Mediation in Juvenile Criminal Cases

In the US, rather than going through the traditional juvenile justice system, young offenders are being given the opportunity to meet their victims.11 min read

by Peggy L. Chown, J.D. and John H. Parham, Ph.D.

[The authors are with the Department of Political Science and Law Enforcement at Mankato State University.]

In 1974, two youths in Kitchener, Ontario, Canada, went on a crime spree, robbing and vandalizing 21 homes. They paid for their crimes by visiting each of the 21 victims, apologizing for the damage they had caused, and paying restitution.1 Two decades ago, this approach was considered unorthodox, even for juvenile offenders. Today, it would meet with much resistance from individuals advocating strict penalties for lawbreakers.

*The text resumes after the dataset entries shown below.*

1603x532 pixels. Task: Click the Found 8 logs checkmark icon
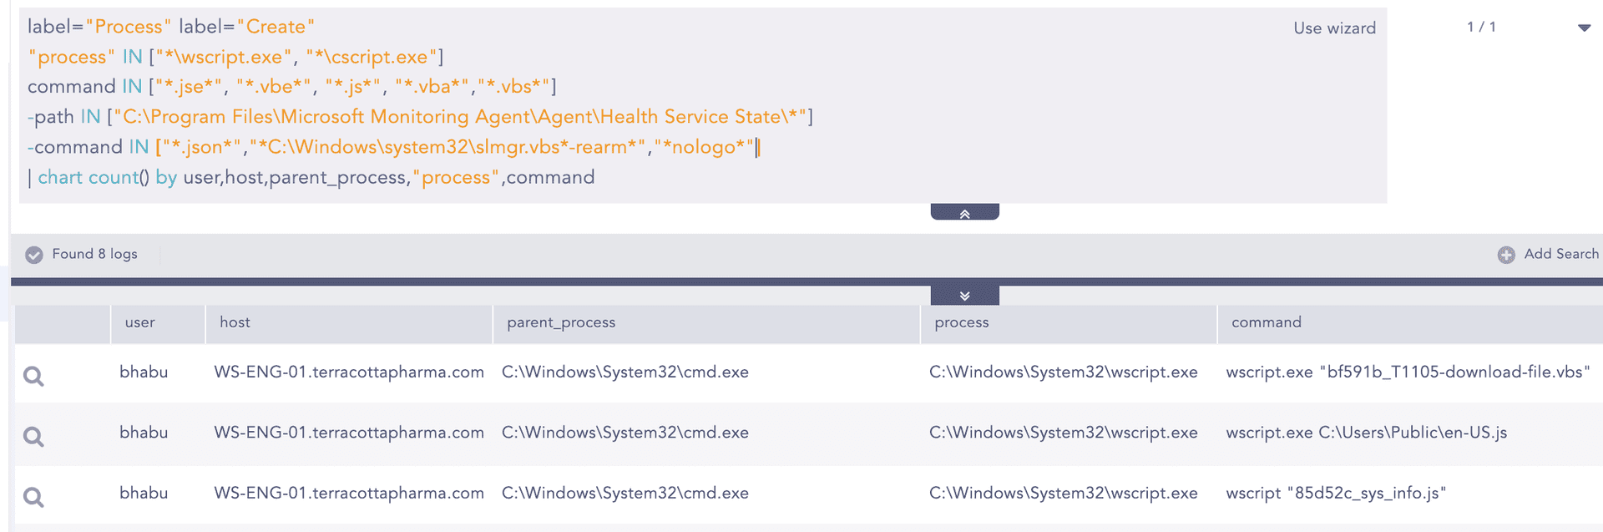pos(34,255)
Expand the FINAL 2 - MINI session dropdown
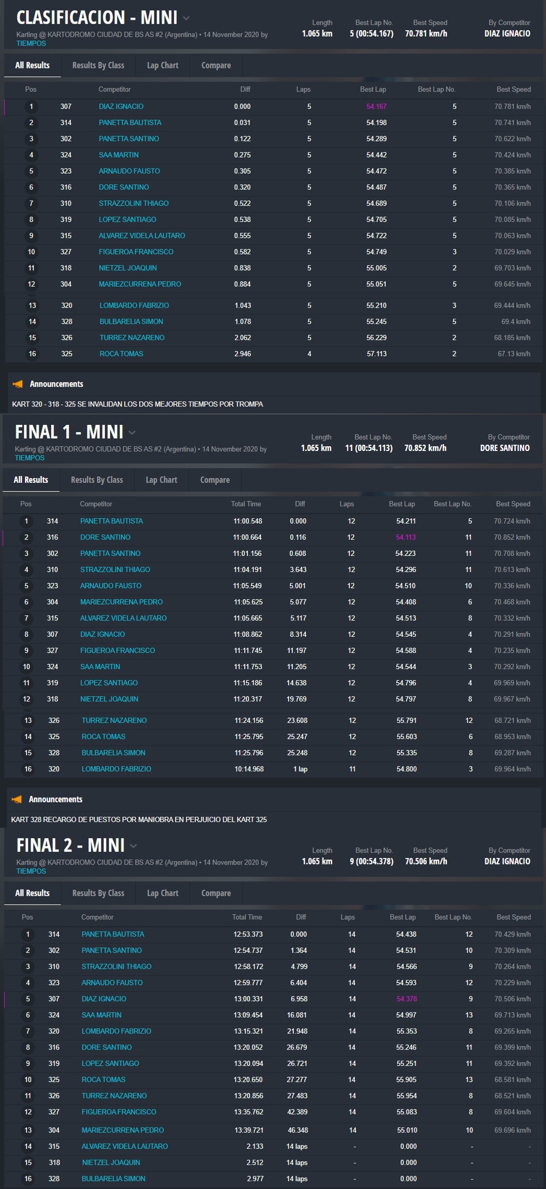The image size is (546, 1189). coord(134,846)
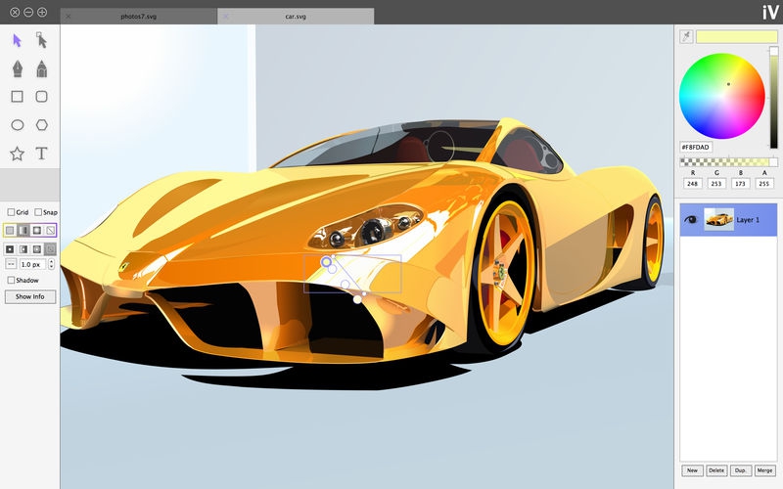Pick the Rounded Rectangle tool

41,96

Yet, in several countries, including Canada, England, Finland, and even in the United States, rather than going through the traditional juvenile justice system where the basic choice is adjudicate or ignore, young offenders are being given the opportunity to meet their victims. Together, they discuss what the offender did and why; how the offense affected the victim; and how the offender might make amends. In short, offenders and their victims are engaging in mediation.


Individuals who have experience with the juvenile justice system-- including victims, witnesses, and criminal justice professionals-- usually voice two major complaints. First, many believe that juveniles often get away with criminal activity. Second, victims often seem to have no input into delinquency matters. These complaints result in disillusionment and a belief that offenders generally are not held accountable for their actions.

Crowded court calendars often mean that juvenile cases never get adjudicated. Even when adjudication results, young offenders usually receive probation. Thus, juveniles come away with very little understanding of what drove their antisocial behavior in the first place and are even less enlighten about how to change the behavior. More fundamentally, they fail to realize why the behavior must change. Once they have met all of the court-imposed requirements--if, in fact, there are any--juveniles are forgotten, until the next time they commit a crime. In the meantime, juvenile crime rates continue to soar.

Yet, in many jurisdictions, tougher sanctions, resulting from society's return to a punishment mode, have resulted in overcrowded facilities and demands for increased funding for correctional institutions. Still, there simply is no reliable research to support the view that getting tough with offenders reduces juvenile crime.